§ YOUR INSTRUCTIONS: Search the records below for "photo" and copy every line it turns up in.

(Saved entries)

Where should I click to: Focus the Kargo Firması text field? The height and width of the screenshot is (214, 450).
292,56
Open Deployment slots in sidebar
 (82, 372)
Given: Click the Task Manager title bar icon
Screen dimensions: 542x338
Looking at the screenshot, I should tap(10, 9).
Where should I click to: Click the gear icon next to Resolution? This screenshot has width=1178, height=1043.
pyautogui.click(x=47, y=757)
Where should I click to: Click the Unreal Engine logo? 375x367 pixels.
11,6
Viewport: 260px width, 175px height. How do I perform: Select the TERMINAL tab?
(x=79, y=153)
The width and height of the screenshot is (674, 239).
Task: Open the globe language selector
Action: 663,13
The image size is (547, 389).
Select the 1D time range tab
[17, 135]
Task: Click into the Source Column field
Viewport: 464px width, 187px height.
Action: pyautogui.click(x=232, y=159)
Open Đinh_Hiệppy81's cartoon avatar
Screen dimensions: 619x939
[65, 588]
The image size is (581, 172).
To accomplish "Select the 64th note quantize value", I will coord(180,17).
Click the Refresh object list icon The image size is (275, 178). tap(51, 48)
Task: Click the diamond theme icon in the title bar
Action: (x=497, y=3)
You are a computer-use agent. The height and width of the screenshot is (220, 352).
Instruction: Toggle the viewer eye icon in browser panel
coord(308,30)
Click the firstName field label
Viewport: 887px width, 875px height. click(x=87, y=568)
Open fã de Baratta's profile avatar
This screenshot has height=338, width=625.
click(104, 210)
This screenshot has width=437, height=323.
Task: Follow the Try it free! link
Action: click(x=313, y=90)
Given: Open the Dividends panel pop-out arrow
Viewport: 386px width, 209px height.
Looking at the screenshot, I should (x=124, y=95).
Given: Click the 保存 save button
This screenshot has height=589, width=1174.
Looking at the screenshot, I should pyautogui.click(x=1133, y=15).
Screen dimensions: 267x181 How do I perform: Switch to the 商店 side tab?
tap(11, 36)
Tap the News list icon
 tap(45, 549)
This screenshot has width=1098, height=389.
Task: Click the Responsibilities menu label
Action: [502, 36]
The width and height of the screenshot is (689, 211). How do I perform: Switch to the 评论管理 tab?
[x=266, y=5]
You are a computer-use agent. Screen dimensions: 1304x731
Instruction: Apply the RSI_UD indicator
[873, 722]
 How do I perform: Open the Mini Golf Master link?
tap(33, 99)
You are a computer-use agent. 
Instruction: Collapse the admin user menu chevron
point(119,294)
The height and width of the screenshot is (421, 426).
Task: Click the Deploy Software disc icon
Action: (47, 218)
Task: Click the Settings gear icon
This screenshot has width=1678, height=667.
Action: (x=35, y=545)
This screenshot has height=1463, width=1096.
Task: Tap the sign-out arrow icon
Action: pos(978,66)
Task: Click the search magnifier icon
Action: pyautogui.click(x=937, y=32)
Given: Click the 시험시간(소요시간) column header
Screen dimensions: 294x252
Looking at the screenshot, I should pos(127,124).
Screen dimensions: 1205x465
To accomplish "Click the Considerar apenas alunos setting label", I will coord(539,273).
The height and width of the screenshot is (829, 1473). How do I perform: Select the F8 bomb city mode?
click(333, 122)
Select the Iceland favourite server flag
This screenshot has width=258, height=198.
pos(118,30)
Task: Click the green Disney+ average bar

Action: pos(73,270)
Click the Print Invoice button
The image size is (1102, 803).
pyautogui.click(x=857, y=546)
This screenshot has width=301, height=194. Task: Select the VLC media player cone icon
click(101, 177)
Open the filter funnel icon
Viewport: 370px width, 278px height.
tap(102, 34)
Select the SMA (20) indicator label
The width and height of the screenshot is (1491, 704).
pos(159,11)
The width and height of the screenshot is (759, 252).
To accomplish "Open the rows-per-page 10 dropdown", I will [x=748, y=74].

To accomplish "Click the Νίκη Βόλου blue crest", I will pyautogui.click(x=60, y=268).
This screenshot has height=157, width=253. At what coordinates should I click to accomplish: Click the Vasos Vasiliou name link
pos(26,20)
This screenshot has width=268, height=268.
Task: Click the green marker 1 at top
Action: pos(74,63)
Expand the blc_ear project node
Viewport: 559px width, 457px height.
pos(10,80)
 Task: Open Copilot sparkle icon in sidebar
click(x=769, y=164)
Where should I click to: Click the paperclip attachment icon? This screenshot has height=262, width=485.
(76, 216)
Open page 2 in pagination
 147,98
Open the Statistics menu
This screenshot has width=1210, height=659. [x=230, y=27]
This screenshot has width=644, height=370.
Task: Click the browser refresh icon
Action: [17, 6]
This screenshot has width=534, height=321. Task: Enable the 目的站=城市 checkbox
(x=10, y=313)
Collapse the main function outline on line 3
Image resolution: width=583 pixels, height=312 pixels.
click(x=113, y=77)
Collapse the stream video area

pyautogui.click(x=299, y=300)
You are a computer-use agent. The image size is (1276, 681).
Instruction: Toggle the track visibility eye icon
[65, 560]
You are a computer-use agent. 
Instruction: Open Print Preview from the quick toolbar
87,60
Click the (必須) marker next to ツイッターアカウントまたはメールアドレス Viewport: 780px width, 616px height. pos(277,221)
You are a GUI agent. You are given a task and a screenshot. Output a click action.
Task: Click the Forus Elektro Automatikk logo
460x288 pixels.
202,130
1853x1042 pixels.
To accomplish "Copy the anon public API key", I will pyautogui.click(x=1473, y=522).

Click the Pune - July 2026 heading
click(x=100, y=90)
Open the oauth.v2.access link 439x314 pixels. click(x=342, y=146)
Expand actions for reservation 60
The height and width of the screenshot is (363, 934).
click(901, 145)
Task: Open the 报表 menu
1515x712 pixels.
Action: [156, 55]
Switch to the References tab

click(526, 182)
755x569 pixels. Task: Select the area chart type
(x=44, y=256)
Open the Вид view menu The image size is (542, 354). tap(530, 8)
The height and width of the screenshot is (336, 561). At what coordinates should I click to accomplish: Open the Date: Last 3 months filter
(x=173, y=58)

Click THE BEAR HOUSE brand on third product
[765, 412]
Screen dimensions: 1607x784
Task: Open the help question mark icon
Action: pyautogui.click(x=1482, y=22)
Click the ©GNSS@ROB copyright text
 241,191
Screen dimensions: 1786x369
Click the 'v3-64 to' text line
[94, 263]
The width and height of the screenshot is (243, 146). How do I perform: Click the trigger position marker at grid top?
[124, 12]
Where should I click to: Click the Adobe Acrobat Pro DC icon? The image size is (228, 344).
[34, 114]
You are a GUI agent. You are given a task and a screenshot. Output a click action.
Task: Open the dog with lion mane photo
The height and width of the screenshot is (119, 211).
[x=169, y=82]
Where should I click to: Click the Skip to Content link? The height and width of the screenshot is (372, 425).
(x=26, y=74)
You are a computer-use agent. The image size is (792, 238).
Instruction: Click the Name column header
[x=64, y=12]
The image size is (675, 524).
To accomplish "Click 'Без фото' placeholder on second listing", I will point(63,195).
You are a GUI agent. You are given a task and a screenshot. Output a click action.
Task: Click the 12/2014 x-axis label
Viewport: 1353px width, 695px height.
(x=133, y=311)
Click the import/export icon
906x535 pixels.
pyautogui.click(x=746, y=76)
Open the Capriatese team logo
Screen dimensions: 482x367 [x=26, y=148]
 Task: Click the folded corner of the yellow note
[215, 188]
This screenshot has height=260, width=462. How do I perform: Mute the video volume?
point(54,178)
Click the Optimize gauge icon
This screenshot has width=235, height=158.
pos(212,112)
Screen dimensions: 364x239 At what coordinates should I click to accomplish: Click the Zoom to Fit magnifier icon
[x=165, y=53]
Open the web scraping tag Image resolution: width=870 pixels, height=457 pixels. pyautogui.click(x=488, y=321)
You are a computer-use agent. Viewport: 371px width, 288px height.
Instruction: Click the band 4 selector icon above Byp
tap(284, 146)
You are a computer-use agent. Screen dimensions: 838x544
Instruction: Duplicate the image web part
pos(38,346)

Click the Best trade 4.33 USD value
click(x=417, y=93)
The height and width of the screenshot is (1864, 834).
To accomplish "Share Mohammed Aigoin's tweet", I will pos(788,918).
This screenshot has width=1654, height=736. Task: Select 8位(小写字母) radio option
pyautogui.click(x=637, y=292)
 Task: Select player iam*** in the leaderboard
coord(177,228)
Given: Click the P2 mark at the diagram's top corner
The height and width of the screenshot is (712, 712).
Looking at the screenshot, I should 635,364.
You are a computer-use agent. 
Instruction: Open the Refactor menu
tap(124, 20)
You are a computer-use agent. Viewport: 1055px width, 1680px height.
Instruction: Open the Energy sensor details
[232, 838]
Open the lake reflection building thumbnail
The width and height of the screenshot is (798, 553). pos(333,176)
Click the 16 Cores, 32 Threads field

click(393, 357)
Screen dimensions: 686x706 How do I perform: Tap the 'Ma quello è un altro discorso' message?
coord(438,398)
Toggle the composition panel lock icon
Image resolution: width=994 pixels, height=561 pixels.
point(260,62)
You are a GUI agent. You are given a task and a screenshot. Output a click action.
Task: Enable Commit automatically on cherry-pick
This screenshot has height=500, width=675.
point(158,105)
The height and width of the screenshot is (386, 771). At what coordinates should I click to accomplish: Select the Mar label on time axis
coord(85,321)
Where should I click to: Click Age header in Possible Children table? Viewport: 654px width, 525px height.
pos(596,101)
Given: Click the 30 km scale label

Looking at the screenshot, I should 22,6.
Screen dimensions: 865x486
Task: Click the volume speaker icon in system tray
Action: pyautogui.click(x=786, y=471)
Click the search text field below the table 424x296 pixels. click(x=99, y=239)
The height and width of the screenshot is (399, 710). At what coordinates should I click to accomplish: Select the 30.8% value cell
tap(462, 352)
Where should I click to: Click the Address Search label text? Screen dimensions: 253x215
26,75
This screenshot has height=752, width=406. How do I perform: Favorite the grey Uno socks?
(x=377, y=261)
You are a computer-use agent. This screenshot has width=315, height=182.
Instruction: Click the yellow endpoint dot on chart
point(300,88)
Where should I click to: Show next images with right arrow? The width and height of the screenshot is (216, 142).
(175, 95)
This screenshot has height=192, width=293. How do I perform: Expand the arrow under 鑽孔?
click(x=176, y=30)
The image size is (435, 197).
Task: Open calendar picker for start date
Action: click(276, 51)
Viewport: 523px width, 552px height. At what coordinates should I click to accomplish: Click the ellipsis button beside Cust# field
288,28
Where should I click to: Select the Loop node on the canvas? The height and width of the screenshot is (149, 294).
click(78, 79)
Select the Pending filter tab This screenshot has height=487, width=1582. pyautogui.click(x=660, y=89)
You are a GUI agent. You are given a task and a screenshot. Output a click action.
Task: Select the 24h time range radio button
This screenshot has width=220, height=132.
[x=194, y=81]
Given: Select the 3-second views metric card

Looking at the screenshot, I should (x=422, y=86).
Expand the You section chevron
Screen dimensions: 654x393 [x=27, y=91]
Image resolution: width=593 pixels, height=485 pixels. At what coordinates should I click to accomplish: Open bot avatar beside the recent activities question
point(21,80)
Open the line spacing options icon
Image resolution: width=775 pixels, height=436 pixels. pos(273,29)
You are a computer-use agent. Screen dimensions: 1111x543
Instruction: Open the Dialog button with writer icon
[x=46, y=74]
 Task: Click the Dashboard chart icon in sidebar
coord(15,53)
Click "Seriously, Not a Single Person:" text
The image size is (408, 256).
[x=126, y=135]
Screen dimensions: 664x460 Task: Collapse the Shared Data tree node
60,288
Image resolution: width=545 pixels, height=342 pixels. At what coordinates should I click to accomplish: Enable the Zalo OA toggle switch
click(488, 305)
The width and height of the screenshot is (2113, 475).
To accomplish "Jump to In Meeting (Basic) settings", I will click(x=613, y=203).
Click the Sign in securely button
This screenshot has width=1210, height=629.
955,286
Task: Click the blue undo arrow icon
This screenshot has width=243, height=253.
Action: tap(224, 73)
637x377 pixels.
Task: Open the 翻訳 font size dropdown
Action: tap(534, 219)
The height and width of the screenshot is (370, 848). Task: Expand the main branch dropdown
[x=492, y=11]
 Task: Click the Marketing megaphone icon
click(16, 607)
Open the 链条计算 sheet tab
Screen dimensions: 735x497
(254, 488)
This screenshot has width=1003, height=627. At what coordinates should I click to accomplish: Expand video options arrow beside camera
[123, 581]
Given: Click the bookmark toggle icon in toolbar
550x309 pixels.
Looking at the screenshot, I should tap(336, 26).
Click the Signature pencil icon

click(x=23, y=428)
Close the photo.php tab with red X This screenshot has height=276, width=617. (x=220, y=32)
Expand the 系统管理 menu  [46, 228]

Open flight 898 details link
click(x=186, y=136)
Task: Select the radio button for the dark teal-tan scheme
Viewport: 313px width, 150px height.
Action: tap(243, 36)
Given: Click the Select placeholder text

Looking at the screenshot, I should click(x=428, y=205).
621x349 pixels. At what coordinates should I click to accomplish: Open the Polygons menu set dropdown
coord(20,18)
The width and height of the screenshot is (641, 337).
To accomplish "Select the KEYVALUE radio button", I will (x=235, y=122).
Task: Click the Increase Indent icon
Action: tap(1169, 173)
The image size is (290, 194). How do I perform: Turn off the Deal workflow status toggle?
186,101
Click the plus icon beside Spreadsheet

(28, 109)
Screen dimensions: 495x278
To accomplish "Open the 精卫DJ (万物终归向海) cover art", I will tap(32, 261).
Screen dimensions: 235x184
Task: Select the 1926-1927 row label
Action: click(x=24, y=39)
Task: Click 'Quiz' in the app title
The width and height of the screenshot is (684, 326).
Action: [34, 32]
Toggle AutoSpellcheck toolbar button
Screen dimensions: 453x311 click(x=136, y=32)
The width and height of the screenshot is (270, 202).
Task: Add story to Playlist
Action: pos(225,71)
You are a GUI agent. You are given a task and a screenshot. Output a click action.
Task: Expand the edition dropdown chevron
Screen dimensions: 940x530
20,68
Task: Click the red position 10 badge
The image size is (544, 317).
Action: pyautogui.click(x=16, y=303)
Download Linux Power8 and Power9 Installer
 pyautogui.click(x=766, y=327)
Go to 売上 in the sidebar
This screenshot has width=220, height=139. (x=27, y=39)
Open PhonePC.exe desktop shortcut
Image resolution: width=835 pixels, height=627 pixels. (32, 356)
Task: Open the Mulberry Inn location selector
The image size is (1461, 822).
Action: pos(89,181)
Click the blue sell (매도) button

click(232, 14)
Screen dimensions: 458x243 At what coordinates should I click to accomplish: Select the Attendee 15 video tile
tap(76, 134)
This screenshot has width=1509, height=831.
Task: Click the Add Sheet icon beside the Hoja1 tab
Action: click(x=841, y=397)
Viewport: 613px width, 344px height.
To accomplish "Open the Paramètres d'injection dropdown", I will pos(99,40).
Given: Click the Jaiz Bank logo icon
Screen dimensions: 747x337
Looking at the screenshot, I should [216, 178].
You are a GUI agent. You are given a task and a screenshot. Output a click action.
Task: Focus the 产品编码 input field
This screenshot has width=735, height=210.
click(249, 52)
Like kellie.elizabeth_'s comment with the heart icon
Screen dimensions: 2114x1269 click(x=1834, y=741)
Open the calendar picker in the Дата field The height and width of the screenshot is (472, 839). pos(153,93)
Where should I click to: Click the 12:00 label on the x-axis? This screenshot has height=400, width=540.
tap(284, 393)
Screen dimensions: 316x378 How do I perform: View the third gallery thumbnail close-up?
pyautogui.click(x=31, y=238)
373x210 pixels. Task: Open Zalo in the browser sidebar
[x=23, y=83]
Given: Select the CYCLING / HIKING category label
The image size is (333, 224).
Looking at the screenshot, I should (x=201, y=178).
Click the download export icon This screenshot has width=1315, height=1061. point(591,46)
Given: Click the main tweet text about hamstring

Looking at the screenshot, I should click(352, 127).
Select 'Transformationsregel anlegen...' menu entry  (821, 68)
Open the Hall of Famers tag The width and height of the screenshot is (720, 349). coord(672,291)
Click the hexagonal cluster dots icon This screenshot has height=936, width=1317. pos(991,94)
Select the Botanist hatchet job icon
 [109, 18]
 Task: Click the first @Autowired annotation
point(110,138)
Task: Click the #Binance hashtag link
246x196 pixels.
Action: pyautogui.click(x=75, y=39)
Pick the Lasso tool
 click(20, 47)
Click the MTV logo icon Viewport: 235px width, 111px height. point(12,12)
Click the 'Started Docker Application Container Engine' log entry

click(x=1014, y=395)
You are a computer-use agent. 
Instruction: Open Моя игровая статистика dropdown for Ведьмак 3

§ YOUR SOLUTION:
Task: Open the dog with lion mane photo
Close the photo.php tab with red X This screenshot has height=276, width=617. (x=220, y=32)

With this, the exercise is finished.